通过改换大肠杆菌腺苷酸代谢途径来增加胞内能荷水平

原核生物细胞能量和物质代谢的途径是一个很复杂的网络,改变代谢途径中的基因会对能量和物质流产生怎样的影响,仍然不是很清楚.以往的文献和研究已经将大肠杆菌的腺嘌呤核苷酸补救合成途径研究的很透彻.使用HPLC对删除了add基因的大肠杆菌细胞内腺苷类核苷酸分析表明,在腺嘌呤核苷酸补救途径中单一基因的途径操作不能有效改变腺嘌呤类核苷酸的代谢流向.实验中通过删除大肠杆菌JM83株中的add基因(编码腺苷脱氨酶EC:3.5.4.4]1,2]),deoD基因(编码嘌呤核苷磷酸酶EC:2.4.2.1]3,4]),amn基因(编码AMP核苷酶EC:3.2.2.4]5])并引入外源ado1基因(来自酵母编码腺苷激酶EC:2.7.1.20]6,7,8]),构建了菌株J991 (add-,deoD-,amn-,ado1 ,JM83),将其在含腺苷的LB培养基培养,使用HPLC分析其胞内腺苷类能量物质发现,ATP,ADP,AMP胞内含量都有所增加,分别都比对照JM83菌株提高一倍左右,大大加强了腺苷转化AMP的代谢流量,实现了改变物质代谢流向并使ATP积累的目的.该菌种实现了高产ATP代谢通路的构建,为下游生物工程发酵提供了较野生菌更高效的菌种,有望通过发酵工程优化培养,大幅提高ATP产量.同时,"尝试改变AMP的浓度而非直接针对ATP调节代谢途径,达到ATP积累的目"这一思路为同类研究提供参考.最后也表明在腺嘌呤核苷酸补救代谢途径中,为达到物质代谢流改变的目的,多基因联合操作较之单基因敲除更为有效.
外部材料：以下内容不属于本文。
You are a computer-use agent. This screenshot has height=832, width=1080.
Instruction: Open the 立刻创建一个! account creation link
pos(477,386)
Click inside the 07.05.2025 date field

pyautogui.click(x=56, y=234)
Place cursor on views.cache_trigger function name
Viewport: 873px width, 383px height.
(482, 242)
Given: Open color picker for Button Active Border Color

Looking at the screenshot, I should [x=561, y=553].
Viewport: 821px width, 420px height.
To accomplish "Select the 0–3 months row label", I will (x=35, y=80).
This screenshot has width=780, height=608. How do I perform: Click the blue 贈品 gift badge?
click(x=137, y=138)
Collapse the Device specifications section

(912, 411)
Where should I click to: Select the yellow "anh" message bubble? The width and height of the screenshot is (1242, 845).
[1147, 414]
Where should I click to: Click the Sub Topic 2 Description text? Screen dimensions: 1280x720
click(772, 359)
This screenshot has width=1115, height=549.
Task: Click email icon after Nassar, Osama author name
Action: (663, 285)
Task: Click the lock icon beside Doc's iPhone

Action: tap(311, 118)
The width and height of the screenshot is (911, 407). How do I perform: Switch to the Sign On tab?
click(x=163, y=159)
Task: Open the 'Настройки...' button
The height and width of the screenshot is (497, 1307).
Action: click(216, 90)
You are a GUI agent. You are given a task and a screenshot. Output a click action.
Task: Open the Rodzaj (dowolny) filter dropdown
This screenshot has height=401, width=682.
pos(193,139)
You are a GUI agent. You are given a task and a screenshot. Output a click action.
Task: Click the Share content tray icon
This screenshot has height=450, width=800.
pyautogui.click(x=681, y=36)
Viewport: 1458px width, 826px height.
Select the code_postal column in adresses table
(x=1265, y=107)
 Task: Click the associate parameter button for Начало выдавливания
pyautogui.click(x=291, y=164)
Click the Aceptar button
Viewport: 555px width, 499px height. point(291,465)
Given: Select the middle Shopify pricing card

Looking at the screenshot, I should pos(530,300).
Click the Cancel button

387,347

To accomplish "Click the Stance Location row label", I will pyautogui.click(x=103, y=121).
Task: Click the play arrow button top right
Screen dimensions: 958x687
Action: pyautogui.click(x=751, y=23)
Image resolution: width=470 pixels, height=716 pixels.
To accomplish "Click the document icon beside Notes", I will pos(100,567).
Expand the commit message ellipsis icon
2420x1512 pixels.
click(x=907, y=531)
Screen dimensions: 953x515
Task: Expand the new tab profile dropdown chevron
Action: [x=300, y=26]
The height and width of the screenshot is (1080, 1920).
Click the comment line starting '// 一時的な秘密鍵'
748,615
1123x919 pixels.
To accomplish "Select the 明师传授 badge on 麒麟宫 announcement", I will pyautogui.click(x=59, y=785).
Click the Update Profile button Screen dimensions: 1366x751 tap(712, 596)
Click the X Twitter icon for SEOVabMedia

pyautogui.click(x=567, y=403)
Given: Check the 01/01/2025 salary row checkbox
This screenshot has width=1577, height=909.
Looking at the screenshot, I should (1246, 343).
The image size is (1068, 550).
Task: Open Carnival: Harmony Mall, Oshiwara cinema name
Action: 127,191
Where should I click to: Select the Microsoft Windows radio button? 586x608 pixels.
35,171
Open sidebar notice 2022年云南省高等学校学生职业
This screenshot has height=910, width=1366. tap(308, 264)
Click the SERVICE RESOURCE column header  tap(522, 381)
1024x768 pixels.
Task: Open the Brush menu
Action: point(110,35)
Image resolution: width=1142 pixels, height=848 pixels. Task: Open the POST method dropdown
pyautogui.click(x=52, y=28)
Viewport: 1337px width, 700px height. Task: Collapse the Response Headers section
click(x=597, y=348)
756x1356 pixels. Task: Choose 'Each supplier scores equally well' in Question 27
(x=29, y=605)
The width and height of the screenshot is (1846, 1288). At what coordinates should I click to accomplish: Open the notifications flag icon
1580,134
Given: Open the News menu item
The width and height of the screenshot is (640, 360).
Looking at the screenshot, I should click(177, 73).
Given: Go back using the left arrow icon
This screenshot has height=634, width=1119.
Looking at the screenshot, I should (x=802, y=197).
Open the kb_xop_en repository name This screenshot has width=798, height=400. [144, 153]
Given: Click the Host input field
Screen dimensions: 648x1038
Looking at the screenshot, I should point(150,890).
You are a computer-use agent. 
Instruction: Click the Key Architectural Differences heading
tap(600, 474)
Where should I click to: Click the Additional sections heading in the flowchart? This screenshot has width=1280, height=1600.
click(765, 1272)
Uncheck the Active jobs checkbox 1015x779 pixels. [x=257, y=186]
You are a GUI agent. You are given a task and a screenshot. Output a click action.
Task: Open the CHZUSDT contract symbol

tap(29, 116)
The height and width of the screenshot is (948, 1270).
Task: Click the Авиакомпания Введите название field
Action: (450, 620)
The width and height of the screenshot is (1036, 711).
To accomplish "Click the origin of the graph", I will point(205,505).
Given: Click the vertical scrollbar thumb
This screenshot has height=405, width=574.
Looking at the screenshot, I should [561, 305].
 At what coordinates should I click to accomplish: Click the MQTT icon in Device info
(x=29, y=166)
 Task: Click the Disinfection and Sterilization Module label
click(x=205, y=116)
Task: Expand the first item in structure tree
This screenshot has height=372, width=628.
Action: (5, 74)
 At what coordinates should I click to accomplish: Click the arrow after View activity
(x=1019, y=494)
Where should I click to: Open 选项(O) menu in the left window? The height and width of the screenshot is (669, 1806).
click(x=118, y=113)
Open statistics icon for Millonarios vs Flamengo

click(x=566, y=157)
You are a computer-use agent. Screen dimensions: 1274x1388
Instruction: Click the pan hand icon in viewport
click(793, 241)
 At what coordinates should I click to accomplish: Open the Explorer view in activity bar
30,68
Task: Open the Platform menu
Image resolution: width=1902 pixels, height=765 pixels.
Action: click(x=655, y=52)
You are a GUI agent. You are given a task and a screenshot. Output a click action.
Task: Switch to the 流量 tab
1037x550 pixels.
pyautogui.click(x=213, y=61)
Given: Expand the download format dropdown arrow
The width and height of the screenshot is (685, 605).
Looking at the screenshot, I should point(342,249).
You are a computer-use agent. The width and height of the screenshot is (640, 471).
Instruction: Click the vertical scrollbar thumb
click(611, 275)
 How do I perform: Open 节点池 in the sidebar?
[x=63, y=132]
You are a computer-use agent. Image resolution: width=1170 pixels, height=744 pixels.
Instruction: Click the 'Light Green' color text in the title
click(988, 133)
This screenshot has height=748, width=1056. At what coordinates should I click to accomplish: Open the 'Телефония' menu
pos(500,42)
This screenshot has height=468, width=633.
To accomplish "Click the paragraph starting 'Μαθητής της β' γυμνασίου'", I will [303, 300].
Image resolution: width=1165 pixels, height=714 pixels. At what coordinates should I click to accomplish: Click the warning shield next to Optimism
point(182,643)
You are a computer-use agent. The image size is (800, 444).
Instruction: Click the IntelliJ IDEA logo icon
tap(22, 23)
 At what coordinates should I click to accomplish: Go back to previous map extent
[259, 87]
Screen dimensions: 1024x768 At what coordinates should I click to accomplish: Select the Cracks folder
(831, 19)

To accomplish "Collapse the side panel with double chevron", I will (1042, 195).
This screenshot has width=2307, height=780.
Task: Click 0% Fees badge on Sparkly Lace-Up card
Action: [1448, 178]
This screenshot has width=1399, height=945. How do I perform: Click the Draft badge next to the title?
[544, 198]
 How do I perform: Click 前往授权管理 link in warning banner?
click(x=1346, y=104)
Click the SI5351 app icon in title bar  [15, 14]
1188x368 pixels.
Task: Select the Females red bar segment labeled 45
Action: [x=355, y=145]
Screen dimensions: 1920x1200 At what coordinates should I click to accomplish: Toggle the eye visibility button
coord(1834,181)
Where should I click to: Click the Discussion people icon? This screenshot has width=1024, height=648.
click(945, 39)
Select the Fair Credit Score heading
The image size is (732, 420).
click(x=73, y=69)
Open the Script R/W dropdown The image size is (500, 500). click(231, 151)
Engergy charge changing by pathway manipulation of adenosine triphosphate metabolism in Escherichia coli

Endocystic metabolism of energy and material is a complex matrix. We do not know the consequence of replacing the genes controlling the metabolic fluxes. Single gene(add) deletion cannot change the direction of metabolic fluxes of adenosine. Through deleting 3 genes, namely add (encoding adenosine deaminase EC:3.5.4.4]), deoD (encoding purine-nucleoside phosphorylase EC:2.4.2.1]) and amn (encoding AMP nucleosidase EC:3.2.2.4]), and introducing ado1 gene(encoding adenosine kinase in S. cerevisiaeEC:2.7.1.20]), we modified the salvage pathway of adenine metabolism, and constructed a strain named J991. Extract of J991 was analyzed by HPLC. The endocystic concentration of ATP, ADP and AMP raised 2-fold as the control, and the metabolic fluxes of adenosine are also changed. It is a new way for ATP stimulation. Multi-gene manipulation is more effective than single-gene manipulation in salvage pathway of adenine.